Accommodations for All - The Importance of Meaningful Access to Courts for Pro Se Litigants with Mental Disabilities


Chelsea Marx[*]

I. Introduction


The Americans with Disabilities Act (ADA) requires all public entities, including courts, to provide reasonable accommodations to individuals with disabilities to ensure equal access to programs and to prevent discrimination. Unfortunately, there has been little attention paid to reasonable accommodations for mental disabilities under the ADA because “after the ADA passed . . . the statute as applied to physical disabilities received the most attention.”[1] However, the percentage of complaints filed under the ADA alleging discrimination based on mental disabilities is steadily increasing.[2] Currently, the National Alliance on Mental Illness estimates that “approximately 1 in 25 adults in the U.S.–-9.8 million, or 4.0%–experiences a serious mental illness in a given year that substantially interferes with or limits one or more major life activities.” Thus, these individuals qualify for protection under the ADA.[3] Due to the increasing prevalence of mental disabilities in America, it is imperative for the Colorado court system to consider how to accommodate these individuals like other public entities have, especially when individuals with mental disabilities are representing themselves pro se in civil proceedings.

In Colorado, despite the work of Colorado Legal Services and attorneys taking pro bono cases, the overwhelming majority of individuals in civil adjudicative proceedings represent themselves.[4] Recent statistics show that:

[i]n Colorado domestic relations cases over the last three years, roughly three-quarters of litigants were unrepresented. In two-thirds of domestic relations cases, there was no lawyer on either side. In county court civil cases, consisting primarily of collections, evictions, and restraining orders, the pro se rate for responding parties held steady at 98% over the same period of time.[5]

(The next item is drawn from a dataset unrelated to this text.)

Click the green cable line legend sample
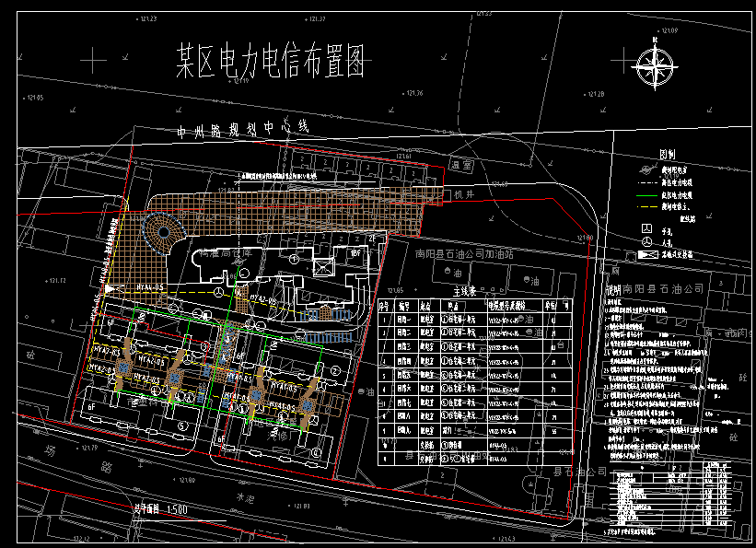Viewport: 756px width, 548px height. [x=647, y=196]
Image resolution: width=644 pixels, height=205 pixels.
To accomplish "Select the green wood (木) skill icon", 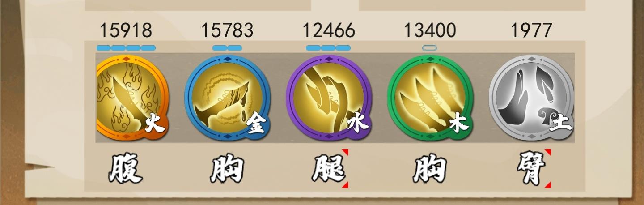I will (x=430, y=98).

In 2016, Colorado Supreme Court Chief Justice Nancy Rice sought to respond to “the challenges facing unrepresented civil litigants” by connecting these litigants to legal resources through technology.[6] However, this effort fails to fully support those litigants that are amongst the 260,000 Colorado residents estimated to have mental disabilities.[7] In order for the Colorado Supreme Court to fully provide equal access to justice for these individuals, it must re-evaluate the current deficit in court rules addressing disability accommodations.

In 2004, former Chief Justice Mullarkey of the Colorado Supreme Court signed Directive 04-07, Access to Court Services and Programs for People with Disabilities, to “ensure equal access and full participation” in the Colorado judicial system for individuals with disabilities.[8] Although the Colorado Judicial Department’s resource guide for providing reasonable accommodations to people with disabilities specifically discusses how “providing a coach or support person at the proceeding” may be a necessary accommodation for individuals with cognitive or developmental disabilities,[9] it does not have the force of a formal court rule. The only court rules regarding disability accommodations in Colorado govern court interpreters for individuals with hearing impairments.

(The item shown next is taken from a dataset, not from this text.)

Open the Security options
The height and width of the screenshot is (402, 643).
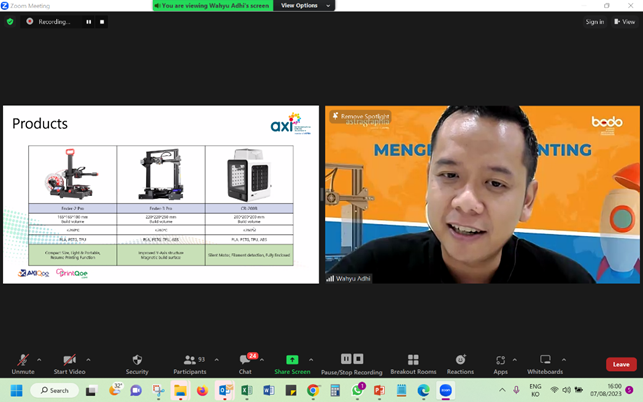(x=137, y=363)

This article argues the Colorado Supreme Court should adopt a comprehensive court rule providing individuals with mental disabilities otherwise unrepresented in civil proceedings individualized assistance, by a skilled individual appointed by the court, to ensure meaningful access to the legal process for all Coloradans. Part two addresses the federal law requirements public entities, including courts, must comply with under Title II of the ADA. Part three briefly describes how skilled support persons are widely used by courts to accommodate individuals with physical disabilities. In contrast, part four discusses how other public entities use skilled individuals as reasonable accommodations to support individuals with mental disabilities. Finally, part five proposes that Colorado adopt the “suitable representative” model recently created by the Washington Office of Administrative Hearings.

II. Title II of the ADA requires all public entities to accommodate individuals with disabilities.

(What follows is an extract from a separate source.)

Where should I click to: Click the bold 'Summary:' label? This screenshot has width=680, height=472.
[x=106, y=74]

Congress enacted the ADA in 1990 “to provide a clear and comprehensive national mandate for the elimination of discrimination against individuals with disabilities.”[10] Courts must “broadly construe” the ADA because it is a “remedial statute, designed to eliminate discrimination against the disabled in all facets of society.”[11] Title II of the ADA prohibits public entities from discriminating against a “qualified individual with a disability” by excluding the individual from participation in services, programs, or activities of the public entity or denying the individual the benefits of such services, programs, or activities.[12]

A “qualified individual with a disability” is an “individual with a disability who, with or without reasonable modification to rules, policies, or practices . . . or the provision of auxiliary aids and services, meets the essential eligibility requirements for the receipt of services for the participation in programs or activities as provided by the public entity.”[13] Disability is defined as “a physical or mental impairment that substantially limits one or more major life activities” of an individual.[14] A mental impairment may be “any mental or psychological disorder such as intellectual disability, organic brain syndrome, emotional or mental illness, and specific learning disability.”[15]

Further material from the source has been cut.